AIBD 2010: Will More Uniform Quality of Care Improve IBD Outcomes?


Defining, measuring, and tracking the care gastroenterologists provide to patients with IBD will improve the quality and consistency of care.

Defining, measuring, and improving the quality of care gastroenterologists provide to patients with inflammatory bowel disease (IBD) may provide all patients with more uniform care at a higher quality level, according to research presented at the 2010 Advances in Inflammatory Bowel Diseases, the Crohn's & Colitis Foundation's Clinical & Research Conference, being held December 9-12 in Hollywood, FL.

During a clinical session focusing on improving the quality of the care of IBD patients, Corey A. Siegel, MD, MS, of Dartmouth Medical School, Hanover, NH, discussed the current variation in the clinical care of IBD patients, efforts to improve quality of care, and the development of a system to address quality of care improvement.

“Quality of care is a mechanism to ensure that the best new research and ideas do not get left behind in journals, but get applied equally to all patients,” Siegel said. Currently, care varies from region to region in the United States, with higher healthcare spending occurring in Florida and New York, and lower spending occurring in New Hampshire and Minnesota. While many practicing clinicians may have similar access to resources, hospital systems do not appear to be spending effectively. Recent data have demonstrated regional variations based on medication use and colectomy rates, with care being offered differently irrespective of the disease itself.

By way of example, Siegel noted that to improve the treatment of cystic fibrosis, hospitals and clinicians have taken steps to establish a quality of care improvement process. In this approach, a clinical microsystem was established, quality indicators were determined, and data was made transparent, with a continual improvement process that resulted in a gain of 1.1 years of predicted survival annually. This approach provided no new drugs or treatments but rather only focused on the process of quality of care. Siegel said that this approach is also being applied to the treatment of IBD.

Improve Care Now, “an innovative, team-based approach to medical care that is helping children and adolescents with Crohn's Disease and ulcerative colitis” involves three interventions to support large-scale improvement across multiple care centers, and aims to provide clinical practitioners with instruction and ongoing coaching in quality indicators, application of the Chronic Illness Care model, and adaptation of the Breakthrough Series method to support collaborative improvement. “Specific interventions include protocols, registry development, population management, pre-visit planning, microsystem redesign, auditing, model for improvement, and self management,” Siegel said. To date, the program has increased remission rates from 49% to 66% between 2007 and 2010.

The American Gastroenterological Association (AGA) has developed a task force on quality to develop quality indicators and measures that can be assessed to be submitted to the National Quality Forum (NQF) for approval and then sent on to the Physician Quality Reporting Initiative (PQRI), which is a voluntary individual reporting program to provide an incentive payment or those who satisfactorily report data on quality measures.

The Crohn's & Colitis Foundation of America (CCFA) has also become involved in improving quality of care. According to Seigel, the mission statement of the CCFA quality of care committee is to define the standards of care for IBD, identify the processes that will improve patient-centered outcomes, assess the impact of these processes on the quality of care, educating caregivers and patients on the implementation of these processes, and conducting continuous evaluation and refinement of the standards of care through this effort.

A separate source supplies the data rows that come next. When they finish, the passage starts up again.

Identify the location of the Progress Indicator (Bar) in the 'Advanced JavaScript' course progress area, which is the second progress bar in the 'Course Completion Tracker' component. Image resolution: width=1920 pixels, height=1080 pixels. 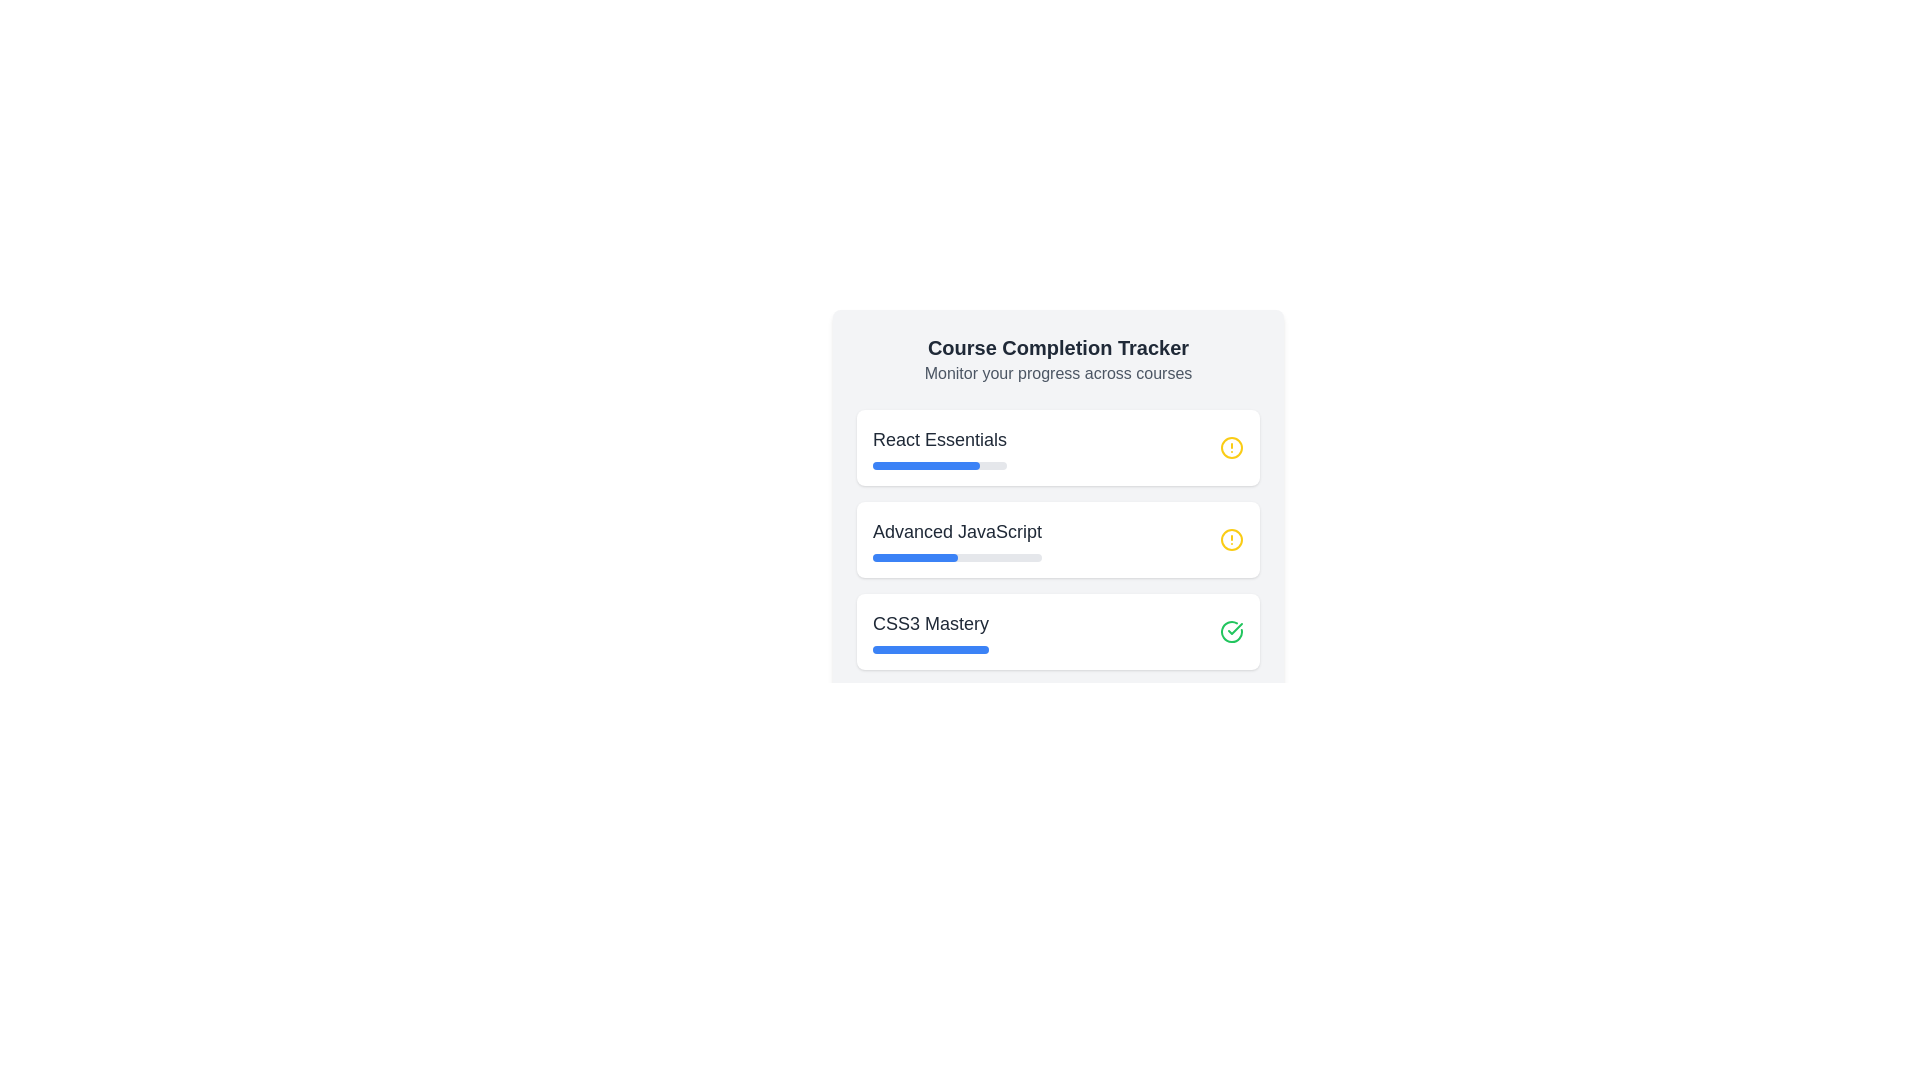
(914, 558).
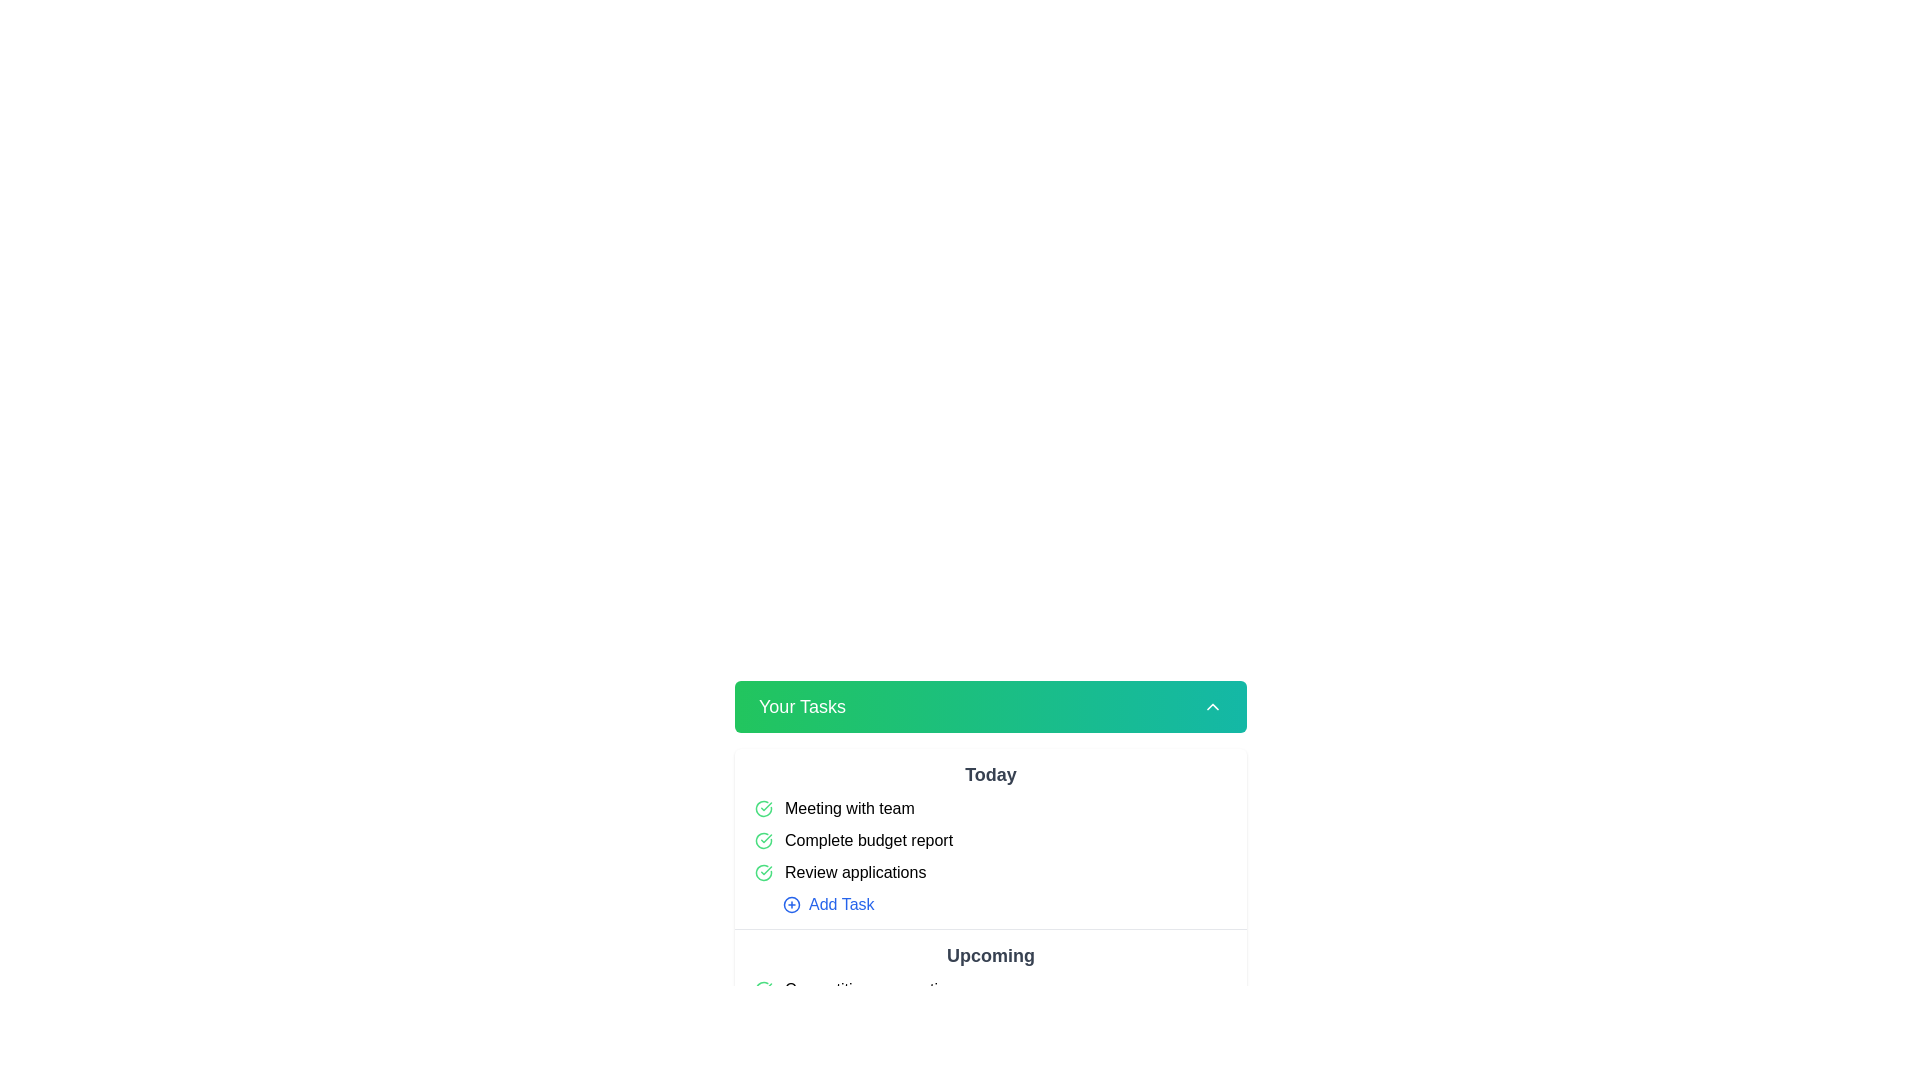 The image size is (1920, 1080). Describe the element at coordinates (762, 990) in the screenshot. I see `the circular green outlined icon with a checkmark located in the 'Upcoming' section of the 'Your Tasks' card, to the left of 'Competition preparation'` at that location.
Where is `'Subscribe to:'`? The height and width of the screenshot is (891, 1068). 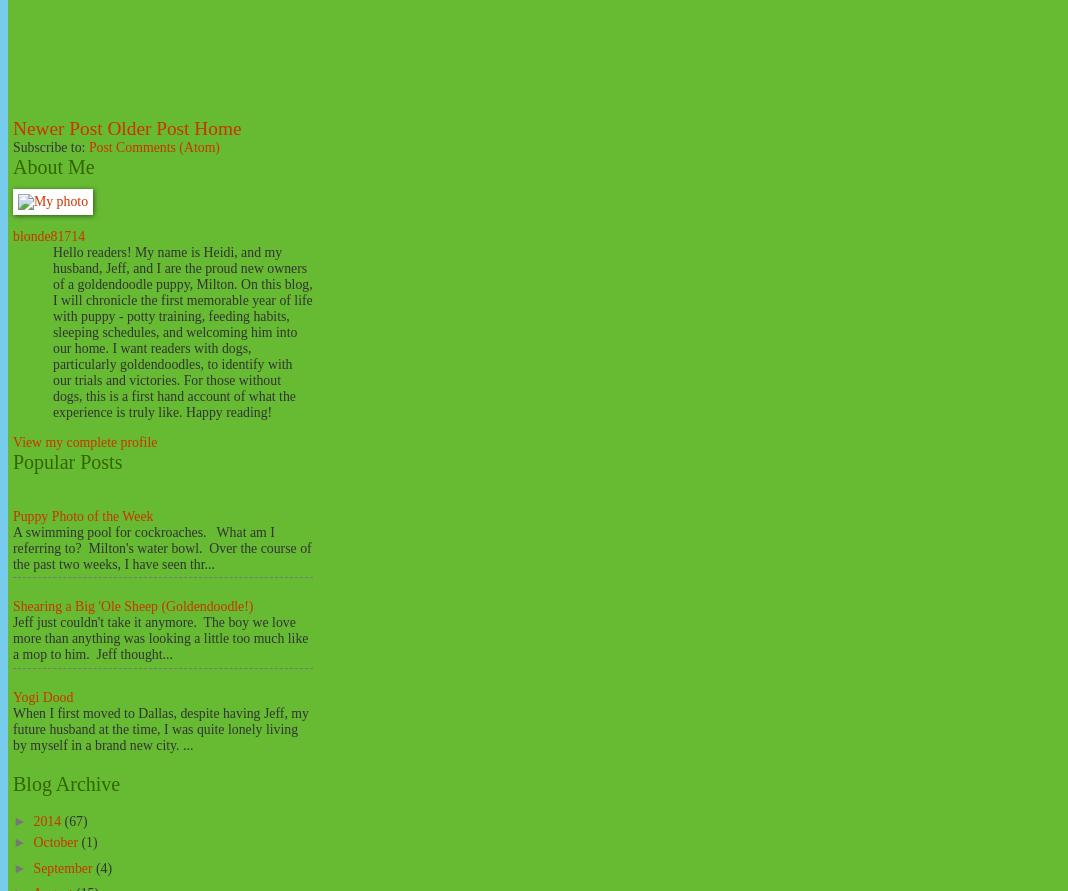
'Subscribe to:' is located at coordinates (49, 146).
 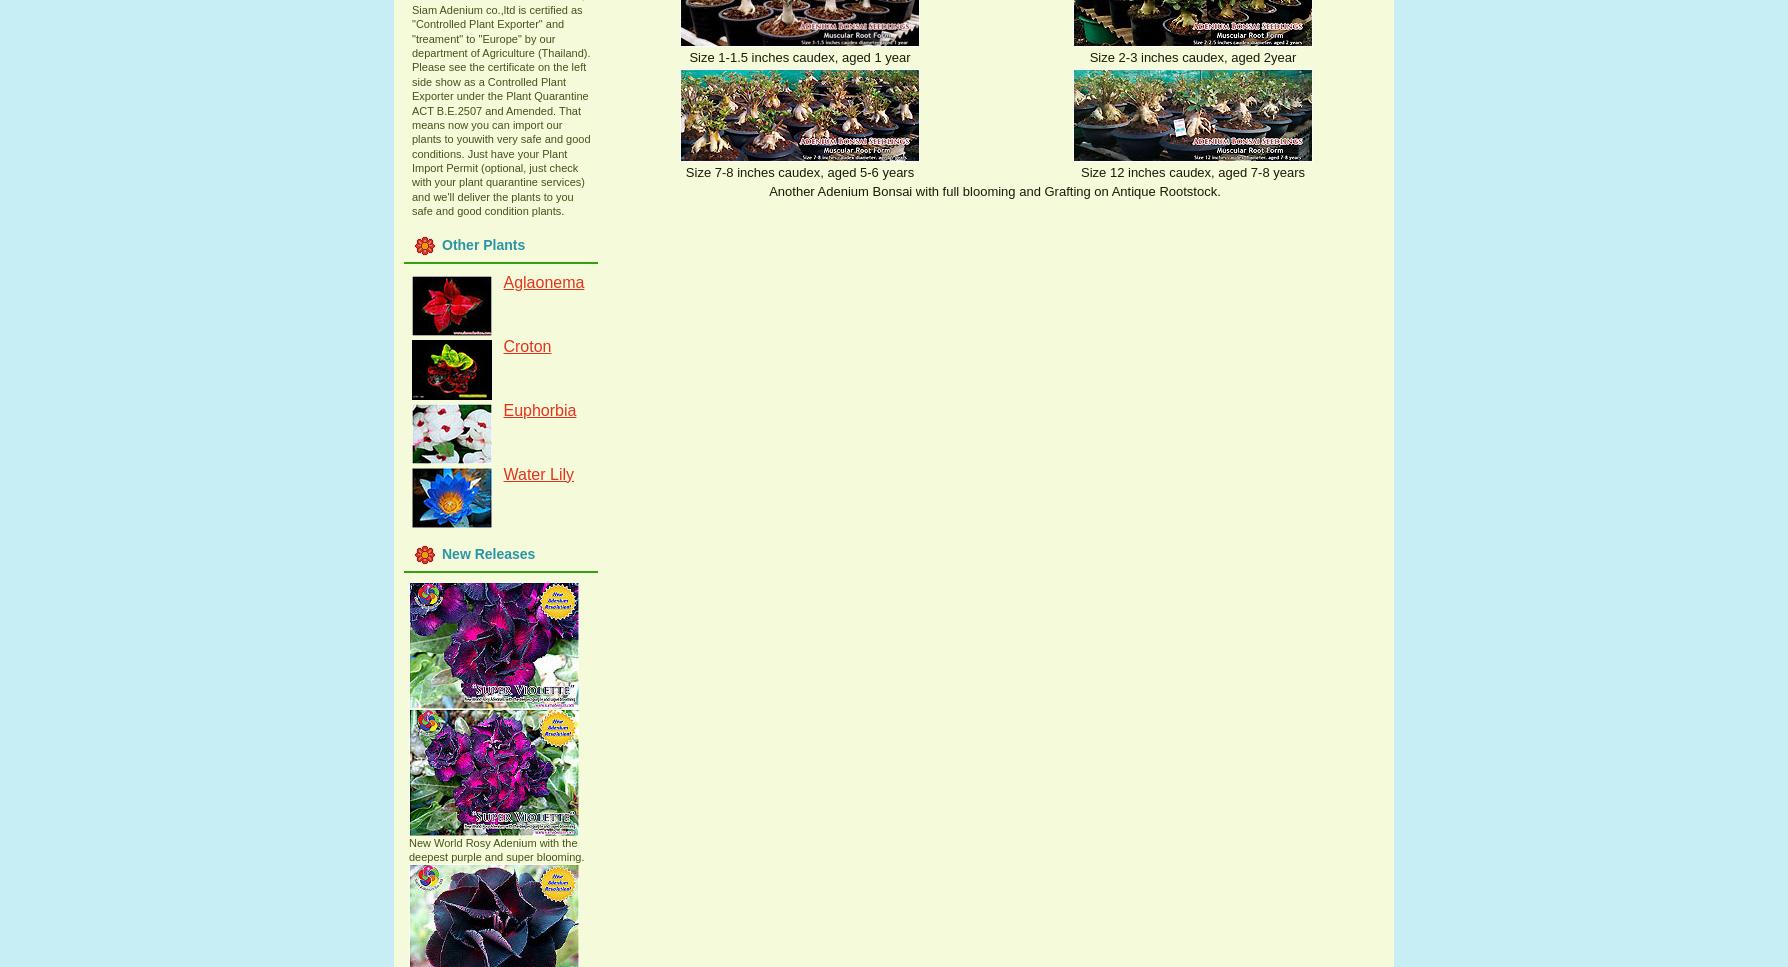 I want to click on 'Size 1-1.5 inches caudex, aged 1 year', so click(x=798, y=55).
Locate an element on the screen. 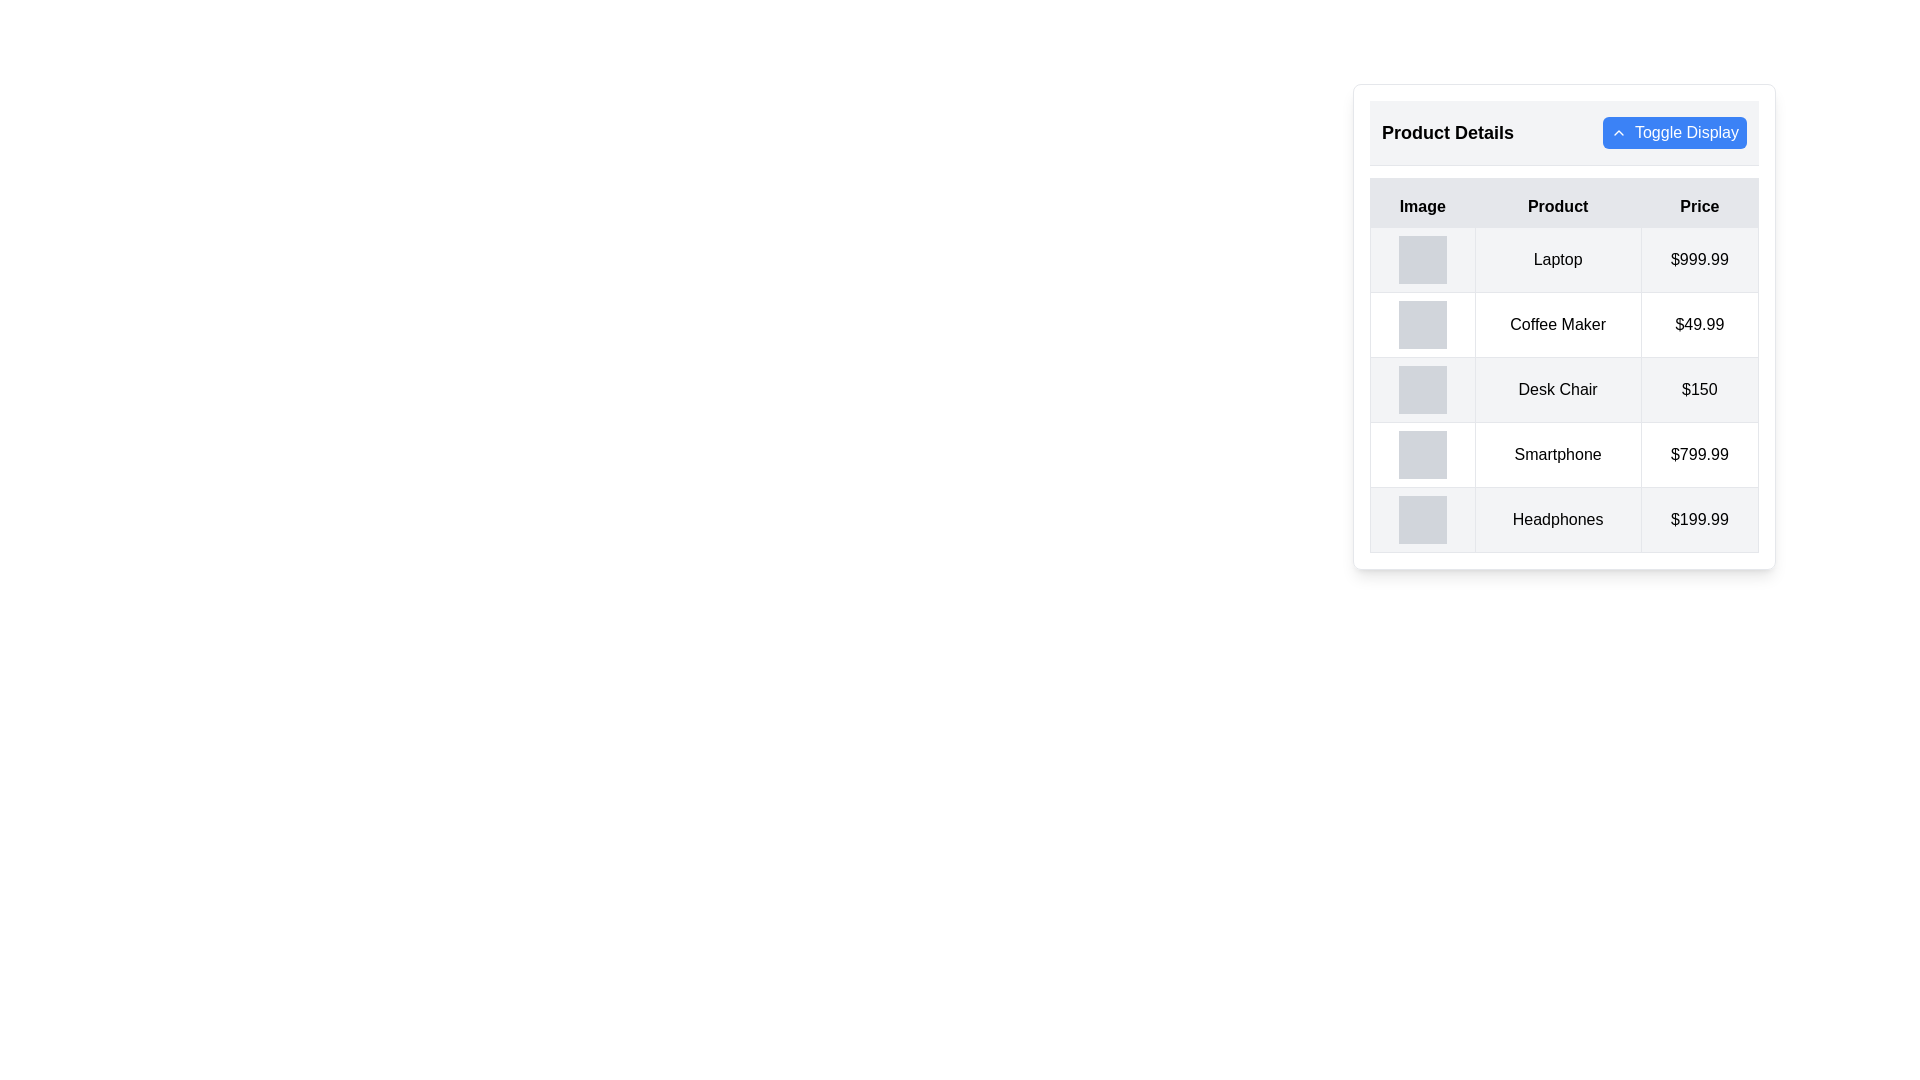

For the development and selection of quality indicators, the CCFA is using the RAND/UCLA methodology, which involves a comprehensive review of guidelines, identification of potential quality indicators, face-to-face advisory board meetings to modify quality indicator sets, electronic voting to narrow quality indicator sets, comprehensive review for candidate quality indicators, pre-meeting electronic voting, and a face-to-face RAND/UCLA panel for final validity and feasibility ratings. To date, the CCFA has reviewed all current guidelines and identified 500 quality-of-care indicators, which were narrowed down to 100 by a quality indicator subcommittee. Further deliberations narrowed the quality of care indicator list to 35. A 10-15-item quality indicator list is expected to developed within the near term, but the results have not been finalized.

“The next steps include determining TOP quality indicators, finalizing and publishing IBD quality indicator sets, and working together with these other groups to collectively bring the IBD quality of care movement forward,” Seigel said. By defining, measuring, and improving the quality of care, clinical practitioners will be able to provide improved care for IBD patients, at least providing patients with uniform care that will effectively address and manage their condition.